REQUIREMENTS:
Reproduce the material below word for word, beginning at the line that contains "Click the BED 2 room label" and stopping after the final line of the material. Leave the pictures out of your reproduction.

STORED ROWS:
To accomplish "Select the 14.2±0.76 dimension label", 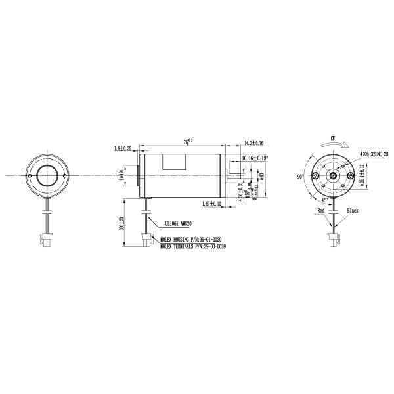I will point(254,142).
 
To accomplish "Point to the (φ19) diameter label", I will point(122,175).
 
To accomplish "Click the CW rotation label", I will point(334,139).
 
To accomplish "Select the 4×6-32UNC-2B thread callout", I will point(374,153).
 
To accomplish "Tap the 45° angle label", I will point(324,200).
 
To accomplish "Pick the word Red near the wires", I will point(321,211).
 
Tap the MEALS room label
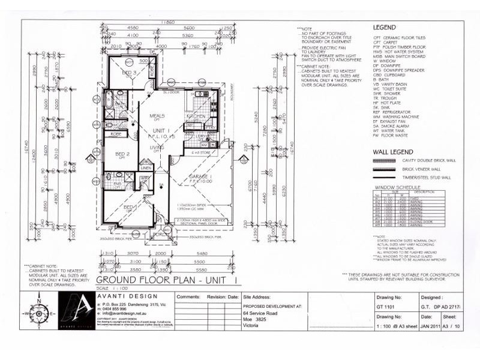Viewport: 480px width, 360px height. (158, 116)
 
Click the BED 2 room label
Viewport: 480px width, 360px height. (122, 154)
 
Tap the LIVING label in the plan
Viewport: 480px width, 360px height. (157, 147)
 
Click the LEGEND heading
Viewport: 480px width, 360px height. (384, 28)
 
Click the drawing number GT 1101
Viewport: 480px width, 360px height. (387, 306)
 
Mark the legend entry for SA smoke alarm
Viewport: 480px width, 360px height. (393, 127)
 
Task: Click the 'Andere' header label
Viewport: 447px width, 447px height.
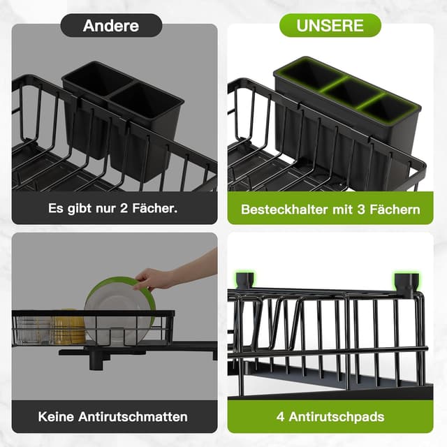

TASK ANSWER:
Click the BED 2 room label
Viewport: 480px width, 360px height. (122, 154)
 
Tap the LIVING label in the plan
Viewport: 480px width, 360px height. (157, 147)
 
Click the LEGEND heading
Viewport: 480px width, 360px height. (384, 28)
 
Click the drawing number GT 1101
Viewport: 480px width, 360px height. (387, 306)
 
Mark the legend entry for SA smoke alarm
Viewport: 480px width, 360px height. (393, 127)
 
Task: Click the 'Andere' header label
Viewport: 447px width, 447px height.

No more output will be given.